**Data to process**

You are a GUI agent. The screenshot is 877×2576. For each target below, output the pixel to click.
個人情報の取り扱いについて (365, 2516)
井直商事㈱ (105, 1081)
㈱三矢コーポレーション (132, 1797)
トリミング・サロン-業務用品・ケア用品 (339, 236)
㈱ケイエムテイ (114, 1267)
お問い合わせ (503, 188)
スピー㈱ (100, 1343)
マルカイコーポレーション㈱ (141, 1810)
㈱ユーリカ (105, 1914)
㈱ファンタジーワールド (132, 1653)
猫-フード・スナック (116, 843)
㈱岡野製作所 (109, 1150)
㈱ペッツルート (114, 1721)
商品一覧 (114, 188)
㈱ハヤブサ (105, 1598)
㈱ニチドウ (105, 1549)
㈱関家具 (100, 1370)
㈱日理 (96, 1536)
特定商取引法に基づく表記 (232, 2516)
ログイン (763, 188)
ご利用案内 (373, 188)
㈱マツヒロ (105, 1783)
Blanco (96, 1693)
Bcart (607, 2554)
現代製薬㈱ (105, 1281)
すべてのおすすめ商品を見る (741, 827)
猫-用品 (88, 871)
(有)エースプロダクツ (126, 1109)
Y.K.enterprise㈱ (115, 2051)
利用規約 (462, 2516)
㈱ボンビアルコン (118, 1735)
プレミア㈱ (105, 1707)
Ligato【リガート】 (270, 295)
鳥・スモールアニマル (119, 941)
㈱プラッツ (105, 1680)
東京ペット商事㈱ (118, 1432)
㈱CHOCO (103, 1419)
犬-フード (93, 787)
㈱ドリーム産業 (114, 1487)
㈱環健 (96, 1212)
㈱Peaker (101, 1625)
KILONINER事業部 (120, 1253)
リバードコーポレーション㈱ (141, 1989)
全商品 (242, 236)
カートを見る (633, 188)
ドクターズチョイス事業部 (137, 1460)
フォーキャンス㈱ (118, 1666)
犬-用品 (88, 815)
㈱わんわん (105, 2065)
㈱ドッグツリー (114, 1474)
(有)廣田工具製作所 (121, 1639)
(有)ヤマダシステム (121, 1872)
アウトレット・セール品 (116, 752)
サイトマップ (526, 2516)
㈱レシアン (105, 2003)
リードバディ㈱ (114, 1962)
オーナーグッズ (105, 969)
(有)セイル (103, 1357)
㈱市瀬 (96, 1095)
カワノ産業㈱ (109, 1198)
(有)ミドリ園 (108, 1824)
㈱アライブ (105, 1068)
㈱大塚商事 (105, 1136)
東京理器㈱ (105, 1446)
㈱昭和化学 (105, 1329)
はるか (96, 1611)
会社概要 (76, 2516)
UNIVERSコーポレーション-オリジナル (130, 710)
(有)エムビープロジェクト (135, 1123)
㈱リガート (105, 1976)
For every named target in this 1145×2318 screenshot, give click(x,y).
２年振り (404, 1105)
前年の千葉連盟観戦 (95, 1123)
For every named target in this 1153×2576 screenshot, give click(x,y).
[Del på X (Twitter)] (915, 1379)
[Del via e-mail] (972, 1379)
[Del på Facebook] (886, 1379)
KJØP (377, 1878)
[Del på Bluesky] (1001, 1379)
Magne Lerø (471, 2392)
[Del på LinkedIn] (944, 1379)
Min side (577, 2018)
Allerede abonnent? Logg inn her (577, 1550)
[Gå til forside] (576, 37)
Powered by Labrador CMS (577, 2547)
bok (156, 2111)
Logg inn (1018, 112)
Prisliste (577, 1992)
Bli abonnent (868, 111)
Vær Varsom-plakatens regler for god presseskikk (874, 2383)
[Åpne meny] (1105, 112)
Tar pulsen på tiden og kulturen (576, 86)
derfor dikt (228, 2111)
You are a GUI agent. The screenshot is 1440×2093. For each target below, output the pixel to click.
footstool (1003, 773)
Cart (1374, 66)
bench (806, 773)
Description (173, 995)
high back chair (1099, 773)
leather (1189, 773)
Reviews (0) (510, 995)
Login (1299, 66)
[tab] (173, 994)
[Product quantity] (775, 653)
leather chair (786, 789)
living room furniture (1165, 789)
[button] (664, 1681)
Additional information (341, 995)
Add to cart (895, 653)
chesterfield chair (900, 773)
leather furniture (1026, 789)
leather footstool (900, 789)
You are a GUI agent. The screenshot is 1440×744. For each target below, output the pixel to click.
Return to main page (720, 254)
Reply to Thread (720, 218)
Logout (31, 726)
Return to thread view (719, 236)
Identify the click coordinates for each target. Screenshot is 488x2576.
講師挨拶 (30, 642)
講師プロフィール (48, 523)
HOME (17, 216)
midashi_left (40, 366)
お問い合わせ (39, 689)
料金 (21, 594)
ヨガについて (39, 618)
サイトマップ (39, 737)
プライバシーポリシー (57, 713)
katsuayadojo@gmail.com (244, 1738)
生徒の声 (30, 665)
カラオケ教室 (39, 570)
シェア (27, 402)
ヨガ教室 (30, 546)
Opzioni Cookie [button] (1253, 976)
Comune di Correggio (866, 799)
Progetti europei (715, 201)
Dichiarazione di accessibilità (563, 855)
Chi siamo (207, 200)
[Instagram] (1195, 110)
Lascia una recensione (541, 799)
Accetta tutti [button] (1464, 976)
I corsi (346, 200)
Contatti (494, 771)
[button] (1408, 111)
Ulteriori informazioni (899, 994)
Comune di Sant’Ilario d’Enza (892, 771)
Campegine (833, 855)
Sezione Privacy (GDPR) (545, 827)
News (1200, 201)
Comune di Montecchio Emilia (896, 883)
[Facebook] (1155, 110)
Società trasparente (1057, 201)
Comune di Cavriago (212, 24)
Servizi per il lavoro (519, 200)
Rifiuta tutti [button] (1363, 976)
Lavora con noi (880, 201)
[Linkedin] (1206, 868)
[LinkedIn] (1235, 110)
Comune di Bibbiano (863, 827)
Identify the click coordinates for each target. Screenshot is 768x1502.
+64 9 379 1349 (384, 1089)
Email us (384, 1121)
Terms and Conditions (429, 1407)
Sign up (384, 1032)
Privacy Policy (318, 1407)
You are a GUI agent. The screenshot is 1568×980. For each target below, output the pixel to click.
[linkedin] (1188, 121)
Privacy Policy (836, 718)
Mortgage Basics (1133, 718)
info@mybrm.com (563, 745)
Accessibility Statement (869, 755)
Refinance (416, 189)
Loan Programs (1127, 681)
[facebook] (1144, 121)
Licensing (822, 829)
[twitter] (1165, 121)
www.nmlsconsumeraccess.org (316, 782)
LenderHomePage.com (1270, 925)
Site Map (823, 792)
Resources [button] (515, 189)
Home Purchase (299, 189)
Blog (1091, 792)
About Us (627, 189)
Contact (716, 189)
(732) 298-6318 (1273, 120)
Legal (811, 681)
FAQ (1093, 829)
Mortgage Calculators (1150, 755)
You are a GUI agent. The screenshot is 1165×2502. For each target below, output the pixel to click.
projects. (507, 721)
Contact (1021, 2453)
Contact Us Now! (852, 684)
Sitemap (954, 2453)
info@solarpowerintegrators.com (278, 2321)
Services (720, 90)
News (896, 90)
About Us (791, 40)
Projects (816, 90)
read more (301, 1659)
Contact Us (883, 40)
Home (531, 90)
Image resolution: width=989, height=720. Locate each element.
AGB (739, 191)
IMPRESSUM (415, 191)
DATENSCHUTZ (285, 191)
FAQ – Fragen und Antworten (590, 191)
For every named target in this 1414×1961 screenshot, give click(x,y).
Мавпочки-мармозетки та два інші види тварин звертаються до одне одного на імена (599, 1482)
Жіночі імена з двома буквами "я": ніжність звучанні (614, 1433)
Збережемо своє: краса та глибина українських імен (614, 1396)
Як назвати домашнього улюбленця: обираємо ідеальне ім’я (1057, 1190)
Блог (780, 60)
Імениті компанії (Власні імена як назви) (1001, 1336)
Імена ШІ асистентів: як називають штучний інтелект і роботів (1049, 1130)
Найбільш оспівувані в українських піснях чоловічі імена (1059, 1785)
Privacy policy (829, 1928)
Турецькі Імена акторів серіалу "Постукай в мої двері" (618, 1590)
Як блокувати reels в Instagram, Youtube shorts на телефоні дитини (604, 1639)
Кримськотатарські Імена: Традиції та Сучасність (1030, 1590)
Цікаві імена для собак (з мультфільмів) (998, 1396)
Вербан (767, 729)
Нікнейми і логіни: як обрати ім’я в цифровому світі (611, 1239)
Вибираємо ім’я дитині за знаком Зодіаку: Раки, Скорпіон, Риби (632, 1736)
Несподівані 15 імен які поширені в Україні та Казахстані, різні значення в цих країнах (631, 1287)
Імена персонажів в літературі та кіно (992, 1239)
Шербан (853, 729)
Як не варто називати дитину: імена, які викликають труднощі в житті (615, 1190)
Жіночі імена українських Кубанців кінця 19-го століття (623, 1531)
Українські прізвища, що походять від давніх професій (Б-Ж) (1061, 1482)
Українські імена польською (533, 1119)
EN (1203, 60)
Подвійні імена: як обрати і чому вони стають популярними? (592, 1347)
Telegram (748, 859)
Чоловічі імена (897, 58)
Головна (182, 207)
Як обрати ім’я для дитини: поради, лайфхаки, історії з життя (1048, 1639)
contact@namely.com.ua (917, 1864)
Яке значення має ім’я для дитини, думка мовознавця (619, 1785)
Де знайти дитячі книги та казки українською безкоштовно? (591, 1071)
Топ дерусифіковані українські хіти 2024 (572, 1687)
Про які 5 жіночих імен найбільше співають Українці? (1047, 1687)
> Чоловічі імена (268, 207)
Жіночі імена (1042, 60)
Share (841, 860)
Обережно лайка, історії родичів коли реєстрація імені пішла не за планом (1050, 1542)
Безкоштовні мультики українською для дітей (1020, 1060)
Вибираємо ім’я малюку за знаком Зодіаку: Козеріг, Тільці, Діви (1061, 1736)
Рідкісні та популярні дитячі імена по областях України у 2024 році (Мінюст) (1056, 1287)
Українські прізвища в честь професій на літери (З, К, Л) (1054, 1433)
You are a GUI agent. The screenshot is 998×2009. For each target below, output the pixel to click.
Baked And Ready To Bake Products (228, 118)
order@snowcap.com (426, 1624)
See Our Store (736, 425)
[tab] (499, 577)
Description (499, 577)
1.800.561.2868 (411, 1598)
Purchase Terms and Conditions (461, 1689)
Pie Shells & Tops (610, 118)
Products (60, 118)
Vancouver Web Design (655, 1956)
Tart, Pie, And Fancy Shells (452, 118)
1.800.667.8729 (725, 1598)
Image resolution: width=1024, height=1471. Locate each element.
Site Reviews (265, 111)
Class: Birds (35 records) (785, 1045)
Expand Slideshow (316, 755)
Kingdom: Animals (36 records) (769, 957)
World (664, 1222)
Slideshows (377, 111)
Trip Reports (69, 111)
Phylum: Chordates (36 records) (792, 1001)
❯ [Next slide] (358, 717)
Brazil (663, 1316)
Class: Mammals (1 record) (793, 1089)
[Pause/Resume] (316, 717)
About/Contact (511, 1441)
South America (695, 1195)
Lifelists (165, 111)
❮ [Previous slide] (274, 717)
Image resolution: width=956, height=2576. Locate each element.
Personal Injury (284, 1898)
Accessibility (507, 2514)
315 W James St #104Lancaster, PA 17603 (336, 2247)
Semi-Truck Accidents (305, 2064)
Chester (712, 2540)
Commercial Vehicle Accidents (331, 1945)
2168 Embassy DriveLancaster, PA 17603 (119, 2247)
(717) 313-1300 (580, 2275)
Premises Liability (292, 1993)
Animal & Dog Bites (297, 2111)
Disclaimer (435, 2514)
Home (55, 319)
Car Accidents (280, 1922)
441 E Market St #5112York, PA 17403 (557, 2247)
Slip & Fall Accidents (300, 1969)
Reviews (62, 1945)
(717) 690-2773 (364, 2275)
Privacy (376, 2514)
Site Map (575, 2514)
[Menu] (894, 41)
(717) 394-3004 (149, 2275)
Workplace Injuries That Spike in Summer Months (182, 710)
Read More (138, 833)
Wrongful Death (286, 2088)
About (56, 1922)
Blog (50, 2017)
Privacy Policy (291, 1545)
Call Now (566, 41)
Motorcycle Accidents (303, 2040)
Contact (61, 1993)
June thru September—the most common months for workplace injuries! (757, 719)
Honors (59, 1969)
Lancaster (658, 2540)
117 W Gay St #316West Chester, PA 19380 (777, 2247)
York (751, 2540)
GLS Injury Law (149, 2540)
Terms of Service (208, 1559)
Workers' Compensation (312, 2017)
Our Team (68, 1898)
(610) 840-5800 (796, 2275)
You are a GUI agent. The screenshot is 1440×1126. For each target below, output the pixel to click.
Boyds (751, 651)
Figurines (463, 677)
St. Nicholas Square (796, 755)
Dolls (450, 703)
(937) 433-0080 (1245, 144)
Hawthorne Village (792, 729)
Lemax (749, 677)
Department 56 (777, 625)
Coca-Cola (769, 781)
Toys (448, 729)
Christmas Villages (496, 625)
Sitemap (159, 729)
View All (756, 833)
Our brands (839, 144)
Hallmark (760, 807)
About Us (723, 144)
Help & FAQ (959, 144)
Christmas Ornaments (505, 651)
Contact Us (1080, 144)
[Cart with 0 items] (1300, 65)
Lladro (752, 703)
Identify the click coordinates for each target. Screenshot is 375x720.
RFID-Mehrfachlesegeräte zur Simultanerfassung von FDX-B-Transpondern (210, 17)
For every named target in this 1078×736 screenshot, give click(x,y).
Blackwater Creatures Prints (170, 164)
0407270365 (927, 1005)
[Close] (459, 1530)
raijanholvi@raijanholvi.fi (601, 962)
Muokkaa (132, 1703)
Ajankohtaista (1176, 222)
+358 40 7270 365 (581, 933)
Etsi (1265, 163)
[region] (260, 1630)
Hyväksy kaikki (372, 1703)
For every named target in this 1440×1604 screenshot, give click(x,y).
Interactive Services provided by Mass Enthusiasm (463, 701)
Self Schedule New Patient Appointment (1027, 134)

**Task prompt**
Rewrite the records from the line that has "Comune di Sant’Ilario d’Enza (892, 771)" through the line that has "Servizi per il lavoro (519, 200)" as a Markdown table with two columns, Row and Record line, numbering each line in order and skipping any blank lines.

**The response**
| Row | Record line |
|---|---|
| 1 | Comune di Sant’Ilario d’Enza (892, 771) |
| 2 | Campegine (833, 855) |
| 3 | Sezione Privacy (GDPR) (545, 827) |
| 4 | News (1200, 201) |
| 5 | Comune di Montecchio Emilia (896, 883) |
| 6 | [Facebook] (1155, 110) |
| 7 | Società trasparente (1057, 201) |
| 8 | Comune di Cavriago (212, 24) |
| 9 | Servizi per il lavoro (519, 200) |